**What you have to do:** Please repeat the records from the line with "You are a computer-use" through the line with "pyautogui.click(x=331, y=625)", both included, putting "top post" in place of "first post" and leaving the rest as it stands. Give only those lines.
━━━ Supplied records
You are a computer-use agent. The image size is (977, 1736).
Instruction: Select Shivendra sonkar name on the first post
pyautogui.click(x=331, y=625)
━━━━━━
━━━ Supplied records
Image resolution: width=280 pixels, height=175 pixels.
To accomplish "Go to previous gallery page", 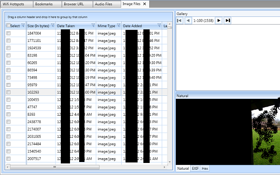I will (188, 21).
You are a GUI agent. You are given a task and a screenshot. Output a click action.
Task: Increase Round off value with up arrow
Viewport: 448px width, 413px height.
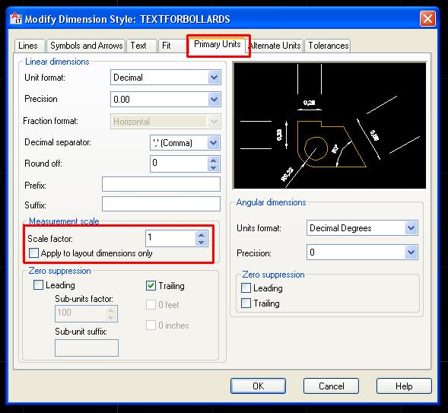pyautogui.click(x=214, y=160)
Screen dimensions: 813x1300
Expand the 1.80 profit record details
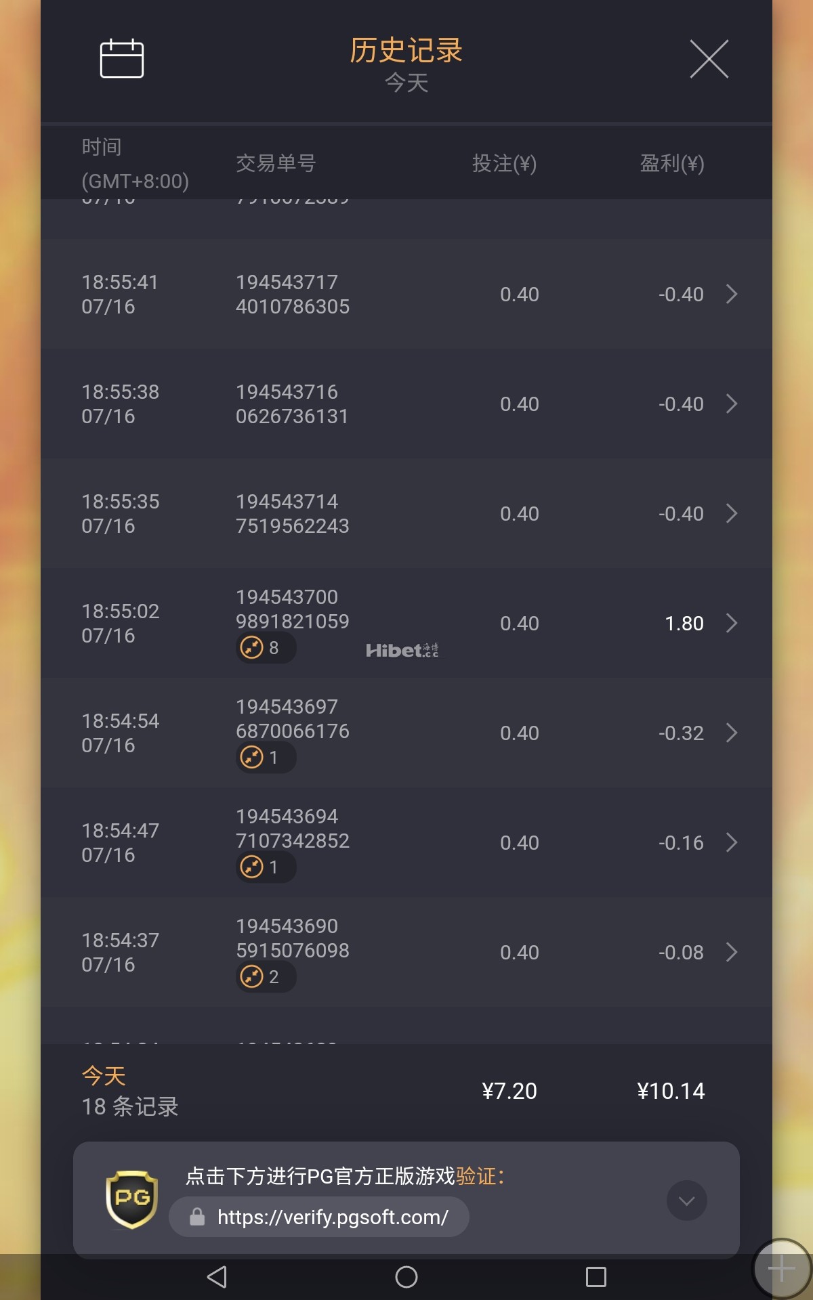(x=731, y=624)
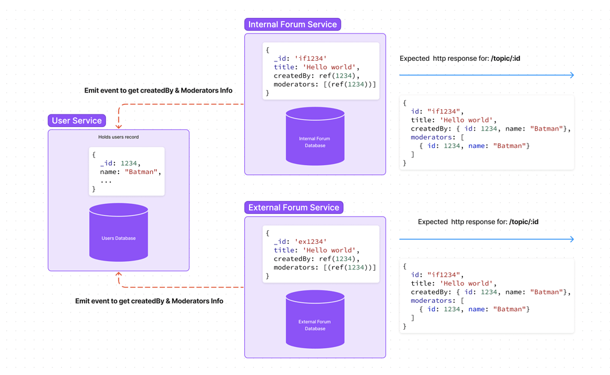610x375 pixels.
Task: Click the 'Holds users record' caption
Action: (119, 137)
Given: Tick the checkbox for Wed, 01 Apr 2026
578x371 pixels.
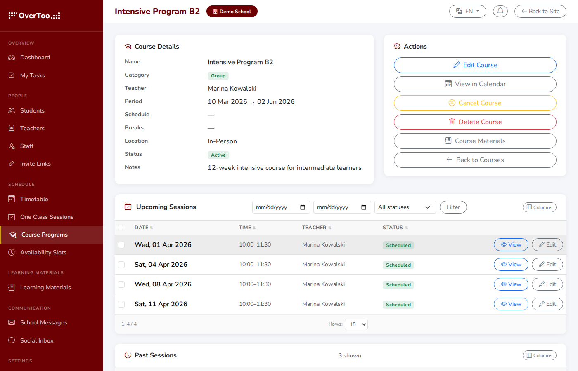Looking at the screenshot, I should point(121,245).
━━━━━━
━━━ Supplied records
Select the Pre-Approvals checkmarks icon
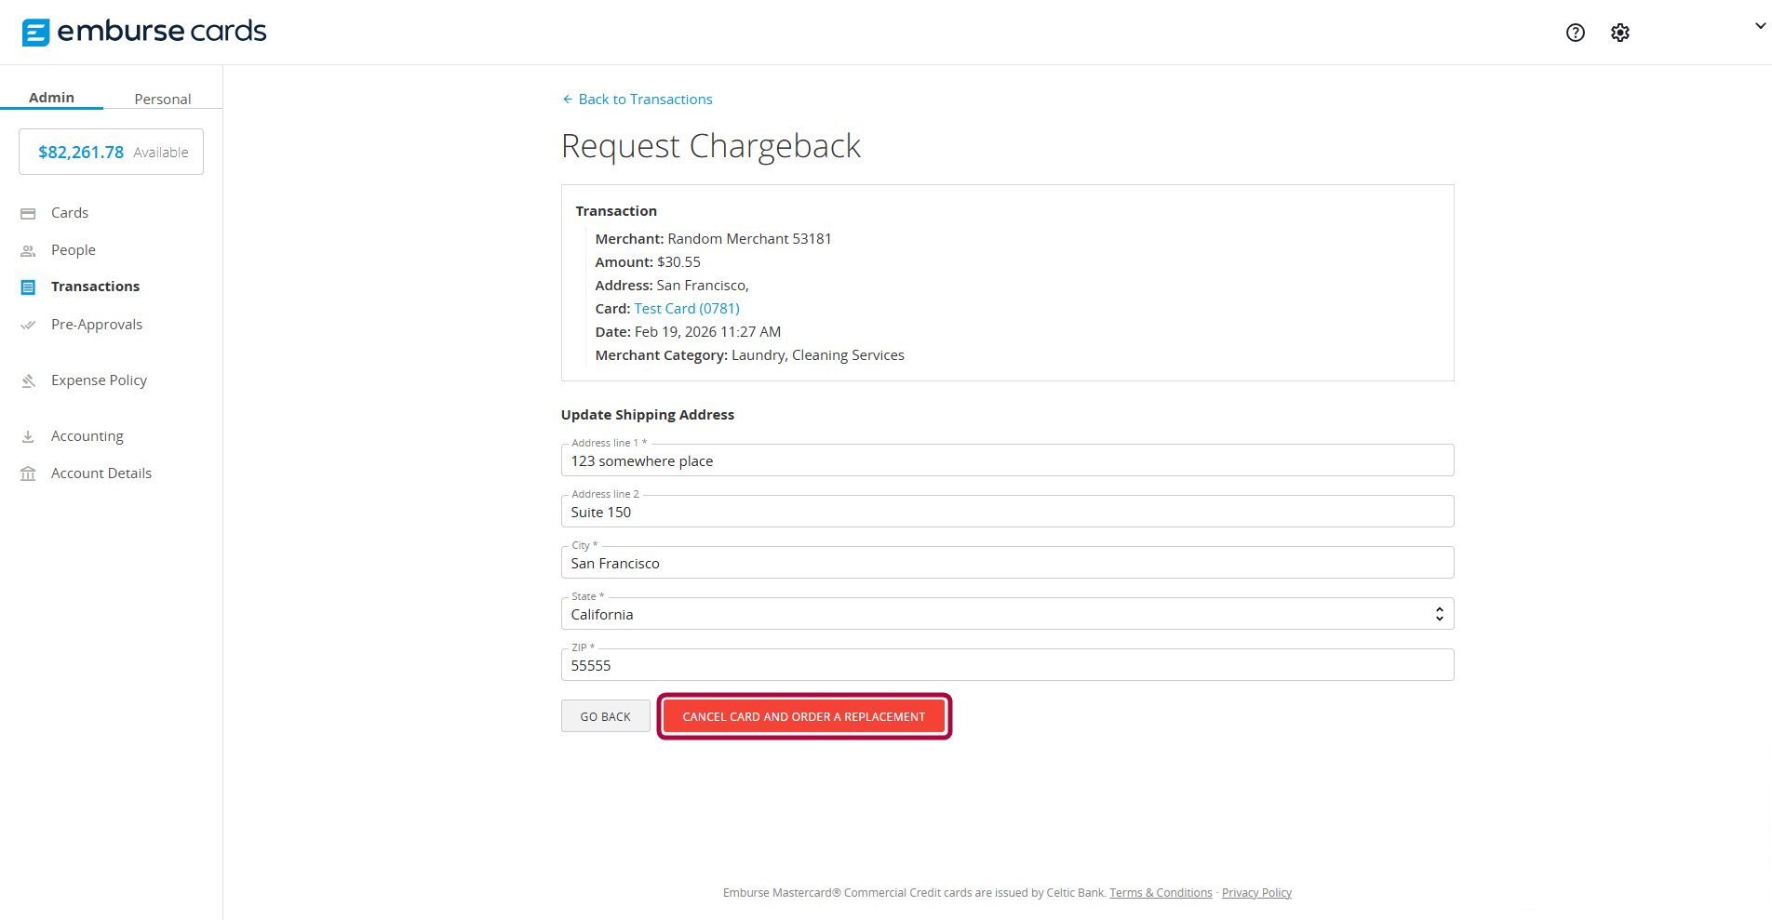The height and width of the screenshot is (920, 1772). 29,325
━━━━━━
**Answer below:**
You are a computer-use agent. The image size is (977, 1736).
Instruction: Select Shivendra sonkar name on the top post
pyautogui.click(x=331, y=625)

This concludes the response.